§ Given passage:
========================================

Initialize lazy expression matrix with SLAF array.

Parameters:

Name	Type	Description	Default
`slaf_array`	`SLAFArray`	SLAFArray instance containing the single-cell data. Used for database queries and metadata access.	required
`table_name`	`str`	Table name to query ("expression" or "layers"). Default: "expression"	`'expression'`
`layer_name`	`str \| None`	Layer name for layers table (required when table_name="layers"). Default: None	`None`

Examples:

>>> # Basic initialization
>>> slaf_array = SLAFArray("path/to/data.slaf")
>>> matrix = LazyExpressionMatrix(slaf_array)
>>> print(f"Initialized with shape: {matrix.shape}")
Initialized with shape: (1000, 20000)

>>> # Check parent reference
>>> print(f"Parent adata: {matrix.parent_adata}")
Parent adata: None

>>> # Initialize for layers table
>>> layer_matrix = LazyExpressionMatrix(slaf_array, table_name="layers", layer_name="spliced")
>>> print(f"Layer matrix shape: {layer_matrix.shape}")
Layer matrix shape: (1000, 20000)

Source code in slaf/integrations/anndata.py

def __init__(
    self,
    slaf_array: SLAFArray,
    table_name: str = "expression",
    layer_name: str | None = None,
):
    """
    Initialize lazy expression matrix with SLAF array.

    Args:
        slaf_array: SLAFArray instance containing the single-cell data.
                   Used for database queries and metadata access.
        table_name: Table name to query ("expression" or "layers"). Default: "expression"
        layer_name: Layer name for layers table (required when table_name="layers").
                   Default: None

    Examples:
        >>> # Basic initialization
        >>> slaf_array = SLAFArray("path/to/data.slaf")

========================================

§ Supplied data:
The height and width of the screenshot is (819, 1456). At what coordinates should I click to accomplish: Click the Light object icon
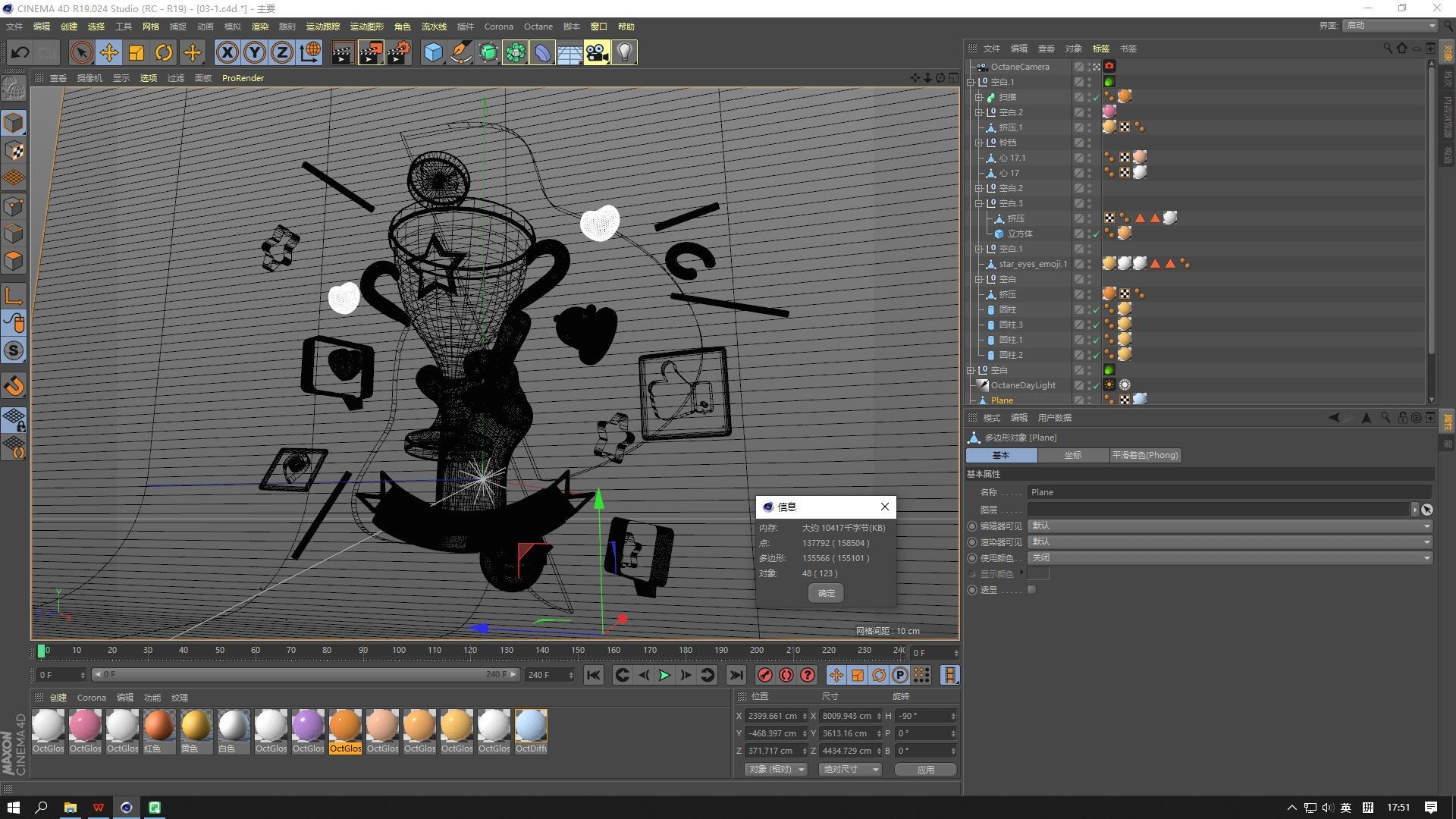pyautogui.click(x=624, y=52)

========================================

§ Exercise aim:
Copy the documentation excerpt again, beginning at the words "Source code in" and stopping after "slaf_array: SLAFArray instance containing the single-cell data.", and substitute "source_table" for every "table_name". The listing is separate material, unrelated to the documentation excerpt.

§ Task output:
Source code in slaf/integrations/anndata.py

def __init__(
    self,
    slaf_array: SLAFArray,
    source_table: str = "expression",
    layer_name: str | None = None,
):
    """
    Initialize lazy expression matrix with SLAF array.

    Args:
        slaf_array: SLAFArray instance containing the single-cell data.